■ **What the task requires**:
Your answer must match, word for word, the lines from the one holding "Given: Switch to the Sign pane tab" through the final line below, with pictures excluded.

Data START

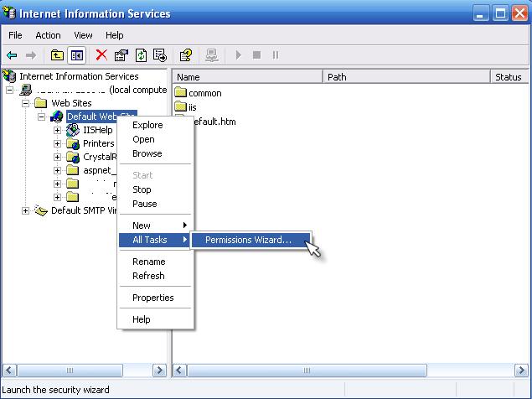The image size is (532, 399).
Task: Click the red Delete icon in toolbar
Action: point(101,55)
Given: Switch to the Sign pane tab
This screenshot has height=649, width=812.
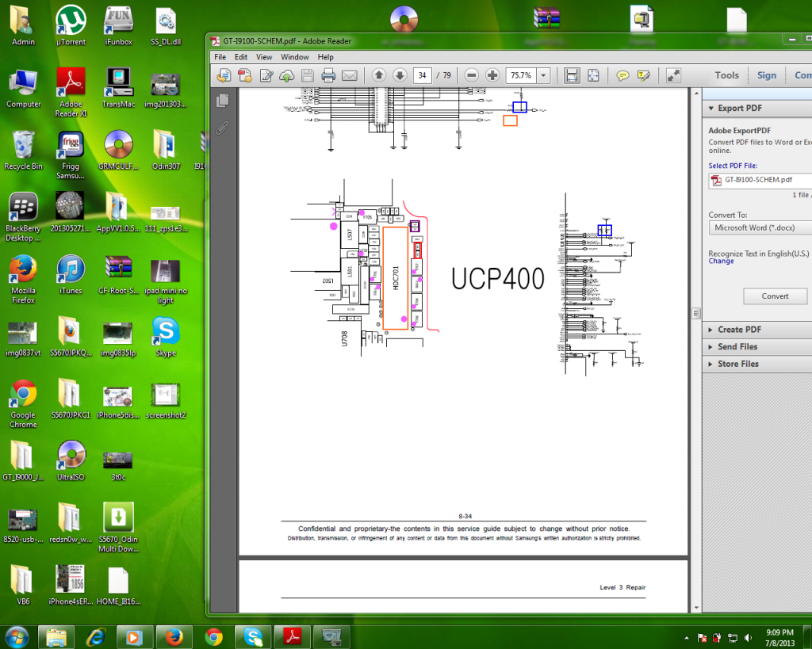Looking at the screenshot, I should pyautogui.click(x=766, y=75).
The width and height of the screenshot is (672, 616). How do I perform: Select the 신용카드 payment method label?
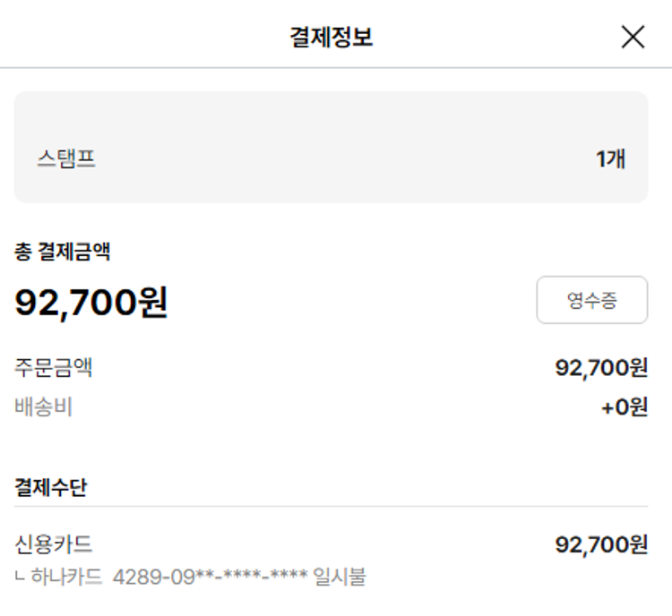tap(54, 543)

Data END

■ **Answer space**:
Given: Switch to the Sign pane tab
This screenshot has height=649, width=812.
Looking at the screenshot, I should pyautogui.click(x=766, y=75).
The width and height of the screenshot is (672, 616). How do I perform: Select the 신용카드 payment method label?
tap(54, 543)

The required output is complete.